George Newton
- Born: 27 January 1913 Ash Vale, Surrey, England
- Died: 5 October 1984 (aged 71) Plymouth, Devon, England
- Nationality: British (English)

Career history
- 1932-1933: Crystal Palace Glaziers
- 1934-1938, 1948: New Cross Rangers
- 1949: Fleetwood Flyers
- 1950: Walthamstow Wolves
- 1951-1952: Liverpool Chads
- 1952: St Austell Gulls

Team honours
- 1938, 1948: National League Champion
- 1934, 1937: London Cup Winner

= George Newton (speedway rider) =

British motorcycle speedway rider

George William Newton (27 January 1913 in Ash Vale, England - 5 October 1984) was an international speedway rider who featured in the first Speedway World Championship in final in 1936. Newton also rode under the alias of Bill Bennett and he earned 12 international caps for the England national speedway team.

== Career ==
Newton started his career with the Crystal Palace Glaziers in 1932 and stayed with the promotion when they moved to New Cross in 1934. He made his England debut in 1936 and qualified for the World final, his first of three. At the end of the 1938 season Newton retired due to illness, but not before helping New Cross to the National League championship.

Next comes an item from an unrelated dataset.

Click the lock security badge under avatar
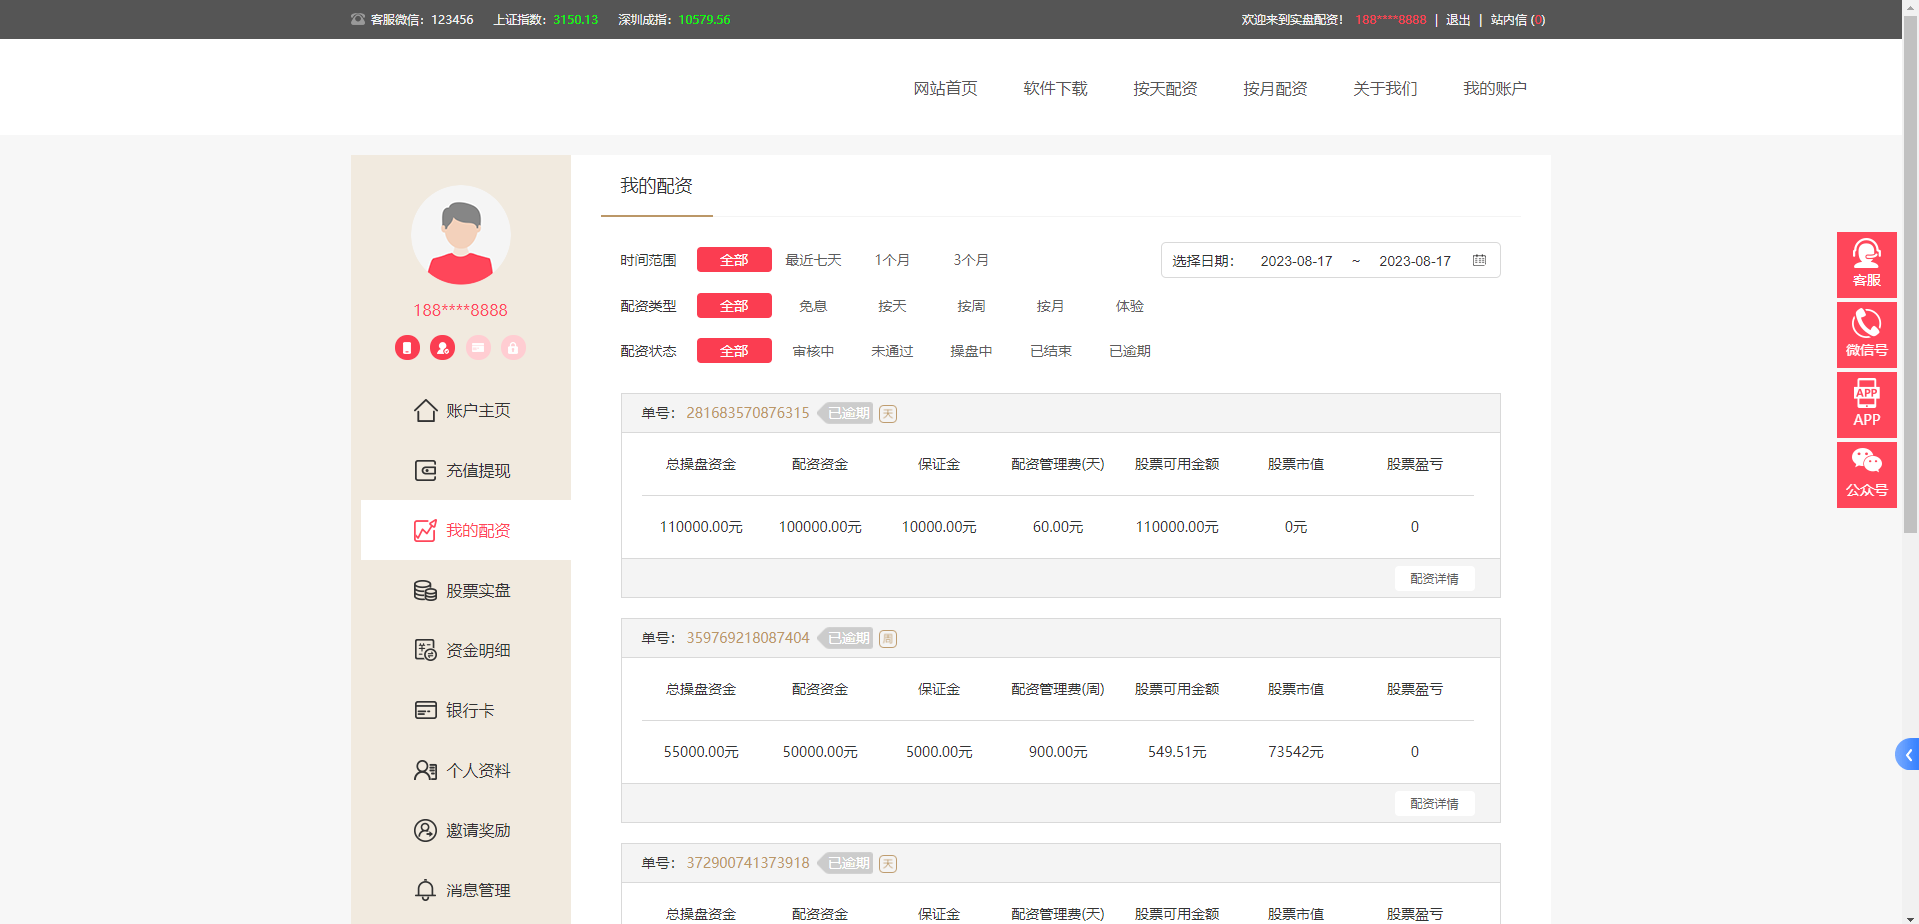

After the war, Newton made a surprise comeback, after a benefit meeting was arranged for him in 1947 as he was still suffering from illness. He returned to the New Cross team in 1948 as they won the Championship for the second time.

Further surgery at the end of 1948 was needed and it was assumed that Newton would retire but in 1949 he joined the Fleetwood Flyers in the National League Division Two, where he recorded eight maximum scores in fifty appearances.

1950 saw Newton at Walthamstow Wolves followed by a season with the Liverpool Chads in 1951. He started 1952 with the Chads but moved to St Austell Gulls of the Southern League for the remainder of the season, before becoming their team manager for the following two seasons.

==World Final Appearances==

1937 cigarette card

- 1936 - ENG London, Wembley Stadium - 9th - 4pts + 12 semi-final points
- 1937 - ENG London, Wembley Stadium - 9th - 5pts + 11 semi-final points
- 1938 - ENG London, Wembley Stadium - 15th - 2pts + 5 semi-final points

==Players cigarette cards==
Newton is listed as number 33 of 50 in the 1930s Player's cigarette card collection.